Padecemos los naturales de Galicia una vieja y ya algo caduca fama de ser gente de pocas luces, cejijunta y lo bastante torpe como para haber inspirado en Latinoamérica una vasta colección de “chistes de gallegos” equiparables a los que por aquí se cuentan de los vecinos de Lepe. Curiosamente, Lepe es uno de los municipios más desarrollados de Andalucía y ahora hemos venido a saber que también Galicia aporta a España algunos de los más preclaros intelectos de la Península. Se conoce que los chistes basados en la etnia van perdiendo interés y, sobre todo, actualidad.

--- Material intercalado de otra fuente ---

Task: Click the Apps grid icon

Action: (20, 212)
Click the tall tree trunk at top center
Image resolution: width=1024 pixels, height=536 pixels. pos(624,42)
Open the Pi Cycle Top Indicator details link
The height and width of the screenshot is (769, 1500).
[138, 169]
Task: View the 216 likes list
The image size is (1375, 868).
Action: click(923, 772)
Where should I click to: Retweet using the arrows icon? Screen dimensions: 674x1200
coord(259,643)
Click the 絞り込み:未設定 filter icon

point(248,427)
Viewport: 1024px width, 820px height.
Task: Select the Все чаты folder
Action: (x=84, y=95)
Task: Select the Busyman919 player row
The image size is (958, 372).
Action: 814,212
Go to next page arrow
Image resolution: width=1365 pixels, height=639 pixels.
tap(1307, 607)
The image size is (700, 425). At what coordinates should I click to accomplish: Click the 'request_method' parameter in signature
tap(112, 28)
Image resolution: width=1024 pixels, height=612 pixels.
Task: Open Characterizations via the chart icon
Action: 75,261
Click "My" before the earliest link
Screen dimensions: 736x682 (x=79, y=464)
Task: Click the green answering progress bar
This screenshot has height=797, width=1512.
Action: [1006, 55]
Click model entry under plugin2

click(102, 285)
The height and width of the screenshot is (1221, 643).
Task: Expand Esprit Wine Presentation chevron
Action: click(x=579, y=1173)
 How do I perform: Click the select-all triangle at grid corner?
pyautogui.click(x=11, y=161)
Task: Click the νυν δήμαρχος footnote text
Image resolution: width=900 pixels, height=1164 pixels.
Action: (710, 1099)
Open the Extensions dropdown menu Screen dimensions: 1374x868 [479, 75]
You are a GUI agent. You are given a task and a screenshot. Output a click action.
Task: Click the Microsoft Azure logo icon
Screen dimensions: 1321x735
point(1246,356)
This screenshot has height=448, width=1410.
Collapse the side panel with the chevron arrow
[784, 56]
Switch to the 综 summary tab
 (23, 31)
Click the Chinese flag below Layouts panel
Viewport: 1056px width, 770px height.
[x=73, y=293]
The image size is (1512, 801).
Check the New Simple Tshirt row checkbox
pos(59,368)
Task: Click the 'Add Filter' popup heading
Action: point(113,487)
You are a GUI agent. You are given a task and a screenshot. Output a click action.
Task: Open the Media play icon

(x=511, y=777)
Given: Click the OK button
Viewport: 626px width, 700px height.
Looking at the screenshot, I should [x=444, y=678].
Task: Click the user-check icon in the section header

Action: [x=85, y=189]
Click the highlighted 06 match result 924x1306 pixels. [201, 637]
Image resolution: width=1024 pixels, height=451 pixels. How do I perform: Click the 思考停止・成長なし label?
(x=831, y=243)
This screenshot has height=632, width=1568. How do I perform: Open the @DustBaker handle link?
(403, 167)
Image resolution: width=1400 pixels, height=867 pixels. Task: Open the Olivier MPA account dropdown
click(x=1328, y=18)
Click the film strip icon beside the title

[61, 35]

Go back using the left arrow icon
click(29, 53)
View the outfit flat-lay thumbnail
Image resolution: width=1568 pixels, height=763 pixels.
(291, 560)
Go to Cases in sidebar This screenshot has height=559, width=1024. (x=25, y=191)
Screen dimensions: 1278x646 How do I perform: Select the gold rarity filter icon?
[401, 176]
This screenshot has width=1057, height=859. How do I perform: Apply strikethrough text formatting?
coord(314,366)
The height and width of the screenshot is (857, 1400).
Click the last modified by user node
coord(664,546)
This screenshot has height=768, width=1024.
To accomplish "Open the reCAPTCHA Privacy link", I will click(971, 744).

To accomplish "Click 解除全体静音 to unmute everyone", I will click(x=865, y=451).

Buena prueba de ello es que el último de los españoles recompensados con el premio Nobel fue el padronés Camilo José Cela. Con igual justicia, la Academia Sueca debiera habérselo concedido a Ramón del Valle-Inclán, ilustre arousano que acaso haya sido el más brillante escritor español del siglo XX, aunque los suecos prefiriesen adjudicárselo a alguien tan justamente olvidado como José de Echegaray.

Pero no todo va a ser literatura y ficción, naturalmente. De un tiempo a esta parte, los gallegos vienen aplicando su inagotable reserva de imaginación a ramos bien distintos y en general más productivos que el de las bellas letras.

Ahí está, por ejemplo, el negocio de la moda, en el que marcan tendencia desde hace un par de décadas diseñadores como Adolfo Domínguez, Roberto Verino, Antonio Pernas y tantos otros que han logrado copar con sus tiendas las principales calles comerciales del mundo. Por no hablar ya, claro está, del fenómeno entre económico y sociológico de Zara, firma de Arteixo que ha instalado la marca de Galicia en los cinco continentes hasta el punto de convertir a su impulsor, Amancio Ortega, en uno de los diez empresarios más acaudalados del planeta. Cuesta creer, desde luego, que un imperio textil capaz de abrir cuatro mil tiendas en setenta países tenga su origen en un país de suyo pobre y esquinado como Galicia.

Gallego es también el fundador de la constructora Fadesa, Manuel Jove, uno de los pocos que adivinó el final de la era dorada del ladrillo justo antes de que reventase la burbuja. Con las cuantiosas plusvalías obtenidas de la oportuna venta de su empresa, Jove se ha convertido ahora en un potentado del petróleo, las energías renovables, la banca, el textil y hasta los viñedos.

A todo ello habría que añadir aún las multinacionales de la pesca y la alimentación con sede en Galicia que inundan de pollos, congelados y platos precocinados los mercados del mundo entero. O las empresas farmacéuticas gallegas que desempeñan en Europa un adelantado papel en la investigación y elaboración de fármacos contra el cáncer.

Frente a este caudal de imaginación aplicada a los negocios casi resultan anecdóticos los éxitos individuales alcanzados por algunos gallegos en otros ámbitos. Pudiera parecer casual, por ejemplo, que el jefe de las cajas españolas de ahorro sea el galaico Juan Ramón Quintás y que el lucense Francisco González presida uno de los principales bancos de España. Aun así, no deja de resultar curioso que la economía y las obras públicas, columna vertebral de cualquier gobierno, estén ahora mismo en manos de gallegos -ejercientes o no- como Elena Salgado o José Blanco. Por no hablar de la monfortina que está al frente del Tribunal Constitucional, del coruñés que ejerce como fiscal general del Estado, del líder pontevedrés de la oposición o del arzobispo que manda en la Iglesia española.

Difícilmente se podrá reconocer en esta larga lista de próceres al Manolito Goreiro de las tiras cómicas de Mafalda, un gallego de chiste que -a pesar de serlo- exhibía la inteligencia necesaria para sentenciar, contra la Biblia, que “si alguien te da una bofetada en la mejilla izquierda, corre y vete a aprender karate”. Un sutil consejo del que parecen haber aprendido no poco los nuevos gallegos. Aunque ya no sean tan chistosos como solían.